:: PROBLEM TO SOLVE ::
List each line of the data in which the string "green" appears.

————————

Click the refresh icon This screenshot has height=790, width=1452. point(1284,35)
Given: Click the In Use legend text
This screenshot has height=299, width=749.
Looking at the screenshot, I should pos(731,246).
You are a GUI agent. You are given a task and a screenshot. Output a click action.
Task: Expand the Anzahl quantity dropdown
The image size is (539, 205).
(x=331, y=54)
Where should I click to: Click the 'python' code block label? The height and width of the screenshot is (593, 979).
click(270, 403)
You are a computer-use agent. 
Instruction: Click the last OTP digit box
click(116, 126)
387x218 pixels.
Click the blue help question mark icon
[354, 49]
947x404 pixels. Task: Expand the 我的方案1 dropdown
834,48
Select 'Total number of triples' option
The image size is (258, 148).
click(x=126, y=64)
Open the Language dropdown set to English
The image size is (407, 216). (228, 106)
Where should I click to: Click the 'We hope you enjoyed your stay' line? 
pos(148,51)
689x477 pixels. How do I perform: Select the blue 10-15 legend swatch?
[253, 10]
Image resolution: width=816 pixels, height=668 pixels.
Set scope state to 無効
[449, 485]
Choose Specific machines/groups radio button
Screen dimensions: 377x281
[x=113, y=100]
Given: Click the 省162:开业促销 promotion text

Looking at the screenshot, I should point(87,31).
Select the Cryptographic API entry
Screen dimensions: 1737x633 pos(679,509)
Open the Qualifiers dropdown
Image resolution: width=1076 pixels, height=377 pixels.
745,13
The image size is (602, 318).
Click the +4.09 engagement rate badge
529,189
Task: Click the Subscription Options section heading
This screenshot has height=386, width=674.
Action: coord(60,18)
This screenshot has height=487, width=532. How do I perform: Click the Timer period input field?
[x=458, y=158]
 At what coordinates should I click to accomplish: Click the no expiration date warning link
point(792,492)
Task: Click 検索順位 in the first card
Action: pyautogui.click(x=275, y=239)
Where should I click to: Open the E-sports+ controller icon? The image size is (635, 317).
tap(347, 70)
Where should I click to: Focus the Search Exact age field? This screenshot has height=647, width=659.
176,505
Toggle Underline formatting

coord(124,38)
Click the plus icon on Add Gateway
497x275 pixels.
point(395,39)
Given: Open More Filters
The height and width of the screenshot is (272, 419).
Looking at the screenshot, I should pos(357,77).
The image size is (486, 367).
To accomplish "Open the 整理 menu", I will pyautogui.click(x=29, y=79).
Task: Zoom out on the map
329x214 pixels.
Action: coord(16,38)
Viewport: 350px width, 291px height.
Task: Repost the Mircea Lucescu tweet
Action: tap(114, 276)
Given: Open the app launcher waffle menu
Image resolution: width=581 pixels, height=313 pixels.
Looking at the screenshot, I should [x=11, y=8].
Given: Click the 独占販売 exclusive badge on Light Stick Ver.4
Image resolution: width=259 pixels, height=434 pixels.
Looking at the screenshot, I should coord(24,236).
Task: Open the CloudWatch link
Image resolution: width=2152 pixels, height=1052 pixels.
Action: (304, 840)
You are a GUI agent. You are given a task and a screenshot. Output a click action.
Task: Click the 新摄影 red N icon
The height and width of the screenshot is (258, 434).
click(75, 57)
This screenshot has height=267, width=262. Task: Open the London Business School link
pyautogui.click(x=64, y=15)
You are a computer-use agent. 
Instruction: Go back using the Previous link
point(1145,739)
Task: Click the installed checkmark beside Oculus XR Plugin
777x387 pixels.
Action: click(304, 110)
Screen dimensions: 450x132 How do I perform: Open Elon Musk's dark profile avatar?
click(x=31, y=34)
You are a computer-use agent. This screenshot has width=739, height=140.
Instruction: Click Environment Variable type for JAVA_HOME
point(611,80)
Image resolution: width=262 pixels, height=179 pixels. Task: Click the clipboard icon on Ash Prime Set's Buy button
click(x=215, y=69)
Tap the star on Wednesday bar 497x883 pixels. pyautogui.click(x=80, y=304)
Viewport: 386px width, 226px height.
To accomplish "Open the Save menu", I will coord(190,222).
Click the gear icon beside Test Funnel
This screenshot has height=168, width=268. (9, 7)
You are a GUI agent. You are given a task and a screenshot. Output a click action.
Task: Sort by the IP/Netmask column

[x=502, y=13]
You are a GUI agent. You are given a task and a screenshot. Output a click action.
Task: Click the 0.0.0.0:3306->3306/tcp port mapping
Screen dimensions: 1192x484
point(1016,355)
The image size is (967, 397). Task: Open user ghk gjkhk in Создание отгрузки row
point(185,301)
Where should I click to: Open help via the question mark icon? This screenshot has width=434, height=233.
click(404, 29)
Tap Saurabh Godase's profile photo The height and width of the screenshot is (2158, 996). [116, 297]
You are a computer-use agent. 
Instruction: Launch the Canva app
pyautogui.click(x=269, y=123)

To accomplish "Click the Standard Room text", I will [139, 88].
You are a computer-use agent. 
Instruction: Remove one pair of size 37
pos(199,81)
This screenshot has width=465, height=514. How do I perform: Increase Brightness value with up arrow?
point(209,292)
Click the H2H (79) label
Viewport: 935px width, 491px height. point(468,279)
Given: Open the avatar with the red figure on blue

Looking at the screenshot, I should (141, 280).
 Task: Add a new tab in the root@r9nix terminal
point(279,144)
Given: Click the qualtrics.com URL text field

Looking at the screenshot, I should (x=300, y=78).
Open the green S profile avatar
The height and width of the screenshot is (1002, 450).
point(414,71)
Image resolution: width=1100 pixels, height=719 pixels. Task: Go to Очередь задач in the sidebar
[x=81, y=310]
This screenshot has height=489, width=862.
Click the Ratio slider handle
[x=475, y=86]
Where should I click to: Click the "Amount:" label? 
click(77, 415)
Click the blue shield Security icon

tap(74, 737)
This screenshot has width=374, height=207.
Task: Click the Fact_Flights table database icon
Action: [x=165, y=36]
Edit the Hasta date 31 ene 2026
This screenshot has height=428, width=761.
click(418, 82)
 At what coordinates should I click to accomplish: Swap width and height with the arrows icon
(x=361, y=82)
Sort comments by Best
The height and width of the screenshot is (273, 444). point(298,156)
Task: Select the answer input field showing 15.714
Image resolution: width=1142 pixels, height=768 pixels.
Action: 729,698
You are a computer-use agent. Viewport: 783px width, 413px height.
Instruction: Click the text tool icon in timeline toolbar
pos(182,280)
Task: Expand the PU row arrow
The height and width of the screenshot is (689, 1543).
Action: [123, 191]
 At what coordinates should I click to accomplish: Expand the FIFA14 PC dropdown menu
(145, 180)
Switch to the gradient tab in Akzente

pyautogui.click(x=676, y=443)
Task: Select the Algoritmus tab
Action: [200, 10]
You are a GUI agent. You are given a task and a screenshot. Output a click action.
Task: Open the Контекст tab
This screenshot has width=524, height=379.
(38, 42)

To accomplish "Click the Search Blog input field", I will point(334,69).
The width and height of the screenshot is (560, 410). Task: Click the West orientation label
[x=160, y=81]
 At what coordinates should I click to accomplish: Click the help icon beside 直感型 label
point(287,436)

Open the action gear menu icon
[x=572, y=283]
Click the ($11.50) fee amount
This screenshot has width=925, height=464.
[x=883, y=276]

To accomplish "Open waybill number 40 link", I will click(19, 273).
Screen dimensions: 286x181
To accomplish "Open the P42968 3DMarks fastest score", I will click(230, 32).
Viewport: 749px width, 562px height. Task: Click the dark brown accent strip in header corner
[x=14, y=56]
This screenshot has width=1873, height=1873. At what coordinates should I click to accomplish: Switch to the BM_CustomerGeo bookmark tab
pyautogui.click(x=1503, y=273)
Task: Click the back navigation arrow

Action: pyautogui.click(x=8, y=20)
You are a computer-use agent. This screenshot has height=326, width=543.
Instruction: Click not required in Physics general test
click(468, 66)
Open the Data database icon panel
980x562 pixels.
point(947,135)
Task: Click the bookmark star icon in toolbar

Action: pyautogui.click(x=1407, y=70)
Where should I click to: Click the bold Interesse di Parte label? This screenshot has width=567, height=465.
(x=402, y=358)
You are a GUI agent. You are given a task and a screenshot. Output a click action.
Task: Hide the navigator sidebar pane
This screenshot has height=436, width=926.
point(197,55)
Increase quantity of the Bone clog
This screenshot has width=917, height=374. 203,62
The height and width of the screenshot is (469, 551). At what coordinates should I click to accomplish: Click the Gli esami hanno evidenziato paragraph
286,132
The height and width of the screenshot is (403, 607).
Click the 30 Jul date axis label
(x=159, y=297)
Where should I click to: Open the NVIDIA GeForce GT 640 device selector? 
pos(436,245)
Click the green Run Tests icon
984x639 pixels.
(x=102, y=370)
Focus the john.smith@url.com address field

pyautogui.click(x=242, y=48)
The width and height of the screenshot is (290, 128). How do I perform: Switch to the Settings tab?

————————

:: SOLUTION TO THIS EXERCISE ::
Open the green S profile avatar
Click the green Run Tests icon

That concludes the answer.